- _How to complete this task_
Exactly as written, set down every entry once more.

-- Given information follows --

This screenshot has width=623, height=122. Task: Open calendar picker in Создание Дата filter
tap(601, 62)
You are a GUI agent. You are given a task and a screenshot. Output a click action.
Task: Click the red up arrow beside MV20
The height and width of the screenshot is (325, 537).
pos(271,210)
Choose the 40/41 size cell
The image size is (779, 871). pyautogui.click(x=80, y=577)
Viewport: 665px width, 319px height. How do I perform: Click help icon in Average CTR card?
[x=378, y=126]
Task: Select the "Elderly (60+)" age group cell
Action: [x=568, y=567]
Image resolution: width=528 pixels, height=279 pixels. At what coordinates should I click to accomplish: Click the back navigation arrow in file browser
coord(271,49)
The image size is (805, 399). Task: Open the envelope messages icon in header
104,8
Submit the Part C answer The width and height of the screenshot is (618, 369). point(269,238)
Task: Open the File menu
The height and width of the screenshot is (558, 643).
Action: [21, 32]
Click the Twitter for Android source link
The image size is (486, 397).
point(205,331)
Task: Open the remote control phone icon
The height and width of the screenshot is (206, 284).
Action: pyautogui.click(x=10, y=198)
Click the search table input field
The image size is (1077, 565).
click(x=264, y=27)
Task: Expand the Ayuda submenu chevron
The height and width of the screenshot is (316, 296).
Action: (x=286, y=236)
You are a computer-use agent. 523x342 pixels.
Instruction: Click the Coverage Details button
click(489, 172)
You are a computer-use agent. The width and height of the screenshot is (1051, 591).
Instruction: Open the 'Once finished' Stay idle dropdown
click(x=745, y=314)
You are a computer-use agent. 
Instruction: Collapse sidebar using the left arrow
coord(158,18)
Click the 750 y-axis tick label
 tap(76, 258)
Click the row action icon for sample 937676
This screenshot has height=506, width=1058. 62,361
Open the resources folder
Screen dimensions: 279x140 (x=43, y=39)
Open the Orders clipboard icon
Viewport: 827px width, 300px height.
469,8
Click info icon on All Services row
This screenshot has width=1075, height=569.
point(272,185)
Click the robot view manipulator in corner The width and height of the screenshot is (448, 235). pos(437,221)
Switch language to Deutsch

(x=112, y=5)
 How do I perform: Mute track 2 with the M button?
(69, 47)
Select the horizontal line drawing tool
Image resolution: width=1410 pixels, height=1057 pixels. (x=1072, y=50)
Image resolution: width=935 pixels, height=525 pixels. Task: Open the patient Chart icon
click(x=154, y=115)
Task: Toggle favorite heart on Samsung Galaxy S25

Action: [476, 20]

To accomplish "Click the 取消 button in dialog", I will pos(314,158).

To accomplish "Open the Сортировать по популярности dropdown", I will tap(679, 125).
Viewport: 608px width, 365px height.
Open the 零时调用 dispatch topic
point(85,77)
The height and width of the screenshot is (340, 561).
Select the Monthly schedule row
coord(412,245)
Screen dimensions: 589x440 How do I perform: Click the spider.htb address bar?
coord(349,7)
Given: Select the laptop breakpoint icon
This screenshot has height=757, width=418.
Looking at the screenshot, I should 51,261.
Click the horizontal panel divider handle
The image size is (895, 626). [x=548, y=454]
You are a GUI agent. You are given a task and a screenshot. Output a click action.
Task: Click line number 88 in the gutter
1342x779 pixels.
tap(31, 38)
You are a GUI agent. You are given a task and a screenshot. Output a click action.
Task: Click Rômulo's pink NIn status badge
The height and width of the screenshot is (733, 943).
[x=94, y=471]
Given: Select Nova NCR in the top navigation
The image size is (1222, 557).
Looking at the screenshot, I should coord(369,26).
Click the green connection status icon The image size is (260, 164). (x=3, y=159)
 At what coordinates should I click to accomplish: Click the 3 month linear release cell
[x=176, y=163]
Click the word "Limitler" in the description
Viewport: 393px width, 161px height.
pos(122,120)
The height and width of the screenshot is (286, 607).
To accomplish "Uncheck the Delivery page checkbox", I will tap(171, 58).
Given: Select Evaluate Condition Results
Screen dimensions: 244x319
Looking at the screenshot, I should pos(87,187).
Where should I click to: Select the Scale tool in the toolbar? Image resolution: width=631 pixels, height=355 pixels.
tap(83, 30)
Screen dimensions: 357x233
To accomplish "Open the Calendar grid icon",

-- Given information concluded --

- _Result for this exercise_
This screenshot has width=623, height=122. Task: Open calendar picker in Создание Дата filter
tap(601, 62)
You are a GUI agent. You are given a task and a screenshot. Output a click action.
Task: Click the red up arrow beside MV20
The height and width of the screenshot is (325, 537).
pos(271,210)
Choose the 40/41 size cell
The image size is (779, 871). pyautogui.click(x=80, y=577)
Viewport: 665px width, 319px height. How do I perform: Click help icon in Average CTR card?
[x=378, y=126]
Task: Select the "Elderly (60+)" age group cell
Action: [x=568, y=567]
Image resolution: width=528 pixels, height=279 pixels. At what coordinates should I click to accomplish: Click the back navigation arrow in file browser
coord(271,49)
The image size is (805, 399). Task: Open the envelope messages icon in header
104,8
Submit the Part C answer The width and height of the screenshot is (618, 369). point(269,238)
Task: Open the File menu
The height and width of the screenshot is (558, 643).
Action: [21, 32]
Click the Twitter for Android source link
The image size is (486, 397).
point(205,331)
Task: Open the remote control phone icon
The height and width of the screenshot is (206, 284).
Action: pyautogui.click(x=10, y=198)
Click the search table input field
The image size is (1077, 565).
click(x=264, y=27)
Task: Expand the Ayuda submenu chevron
The height and width of the screenshot is (316, 296).
Action: (x=286, y=236)
You are a computer-use agent. 523x342 pixels.
Instruction: Click the Coverage Details button
click(489, 172)
You are a computer-use agent. The width and height of the screenshot is (1051, 591).
Instruction: Open the 'Once finished' Stay idle dropdown
click(x=745, y=314)
You are a computer-use agent. 
Instruction: Collapse sidebar using the left arrow
coord(158,18)
Click the 750 y-axis tick label
 tap(76, 258)
Click the row action icon for sample 937676
This screenshot has height=506, width=1058. 62,361
Open the resources folder
Screen dimensions: 279x140 (x=43, y=39)
Open the Orders clipboard icon
Viewport: 827px width, 300px height.
469,8
Click info icon on All Services row
This screenshot has width=1075, height=569.
point(272,185)
Click the robot view manipulator in corner The width and height of the screenshot is (448, 235). pos(437,221)
Switch language to Deutsch

(x=112, y=5)
 How do I perform: Mute track 2 with the M button?
(69, 47)
Select the horizontal line drawing tool
Image resolution: width=1410 pixels, height=1057 pixels. (x=1072, y=50)
Image resolution: width=935 pixels, height=525 pixels. Task: Open the patient Chart icon
click(x=154, y=115)
Task: Toggle favorite heart on Samsung Galaxy S25

Action: [476, 20]

To accomplish "Click the 取消 button in dialog", I will pos(314,158).

To accomplish "Open the Сортировать по популярности dropdown", I will tap(679, 125).
Viewport: 608px width, 365px height.
Open the 零时调用 dispatch topic
point(85,77)
The height and width of the screenshot is (340, 561).
Select the Monthly schedule row
coord(412,245)
Screen dimensions: 589x440 How do I perform: Click the spider.htb address bar?
coord(349,7)
Given: Select the laptop breakpoint icon
This screenshot has height=757, width=418.
Looking at the screenshot, I should 51,261.
Click the horizontal panel divider handle
The image size is (895, 626). [x=548, y=454]
You are a GUI agent. You are given a task and a screenshot. Output a click action.
Task: Click line number 88 in the gutter
1342x779 pixels.
tap(31, 38)
You are a GUI agent. You are given a task and a screenshot. Output a click action.
Task: Click Rômulo's pink NIn status badge
The height and width of the screenshot is (733, 943).
[x=94, y=471]
Given: Select Nova NCR in the top navigation
The image size is (1222, 557).
Looking at the screenshot, I should coord(369,26).
Click the green connection status icon The image size is (260, 164). (x=3, y=159)
 At what coordinates should I click to accomplish: Click the 3 month linear release cell
[x=176, y=163]
Click the word "Limitler" in the description
Viewport: 393px width, 161px height.
pos(122,120)
The height and width of the screenshot is (286, 607).
To accomplish "Uncheck the Delivery page checkbox", I will tap(171, 58).
Given: Select Evaluate Condition Results
Screen dimensions: 244x319
Looking at the screenshot, I should pos(87,187).
Where should I click to: Select the Scale tool in the toolbar? Image resolution: width=631 pixels, height=355 pixels.
tap(83, 30)
Screen dimensions: 357x233
To accomplish "Open the Calendar grid icon",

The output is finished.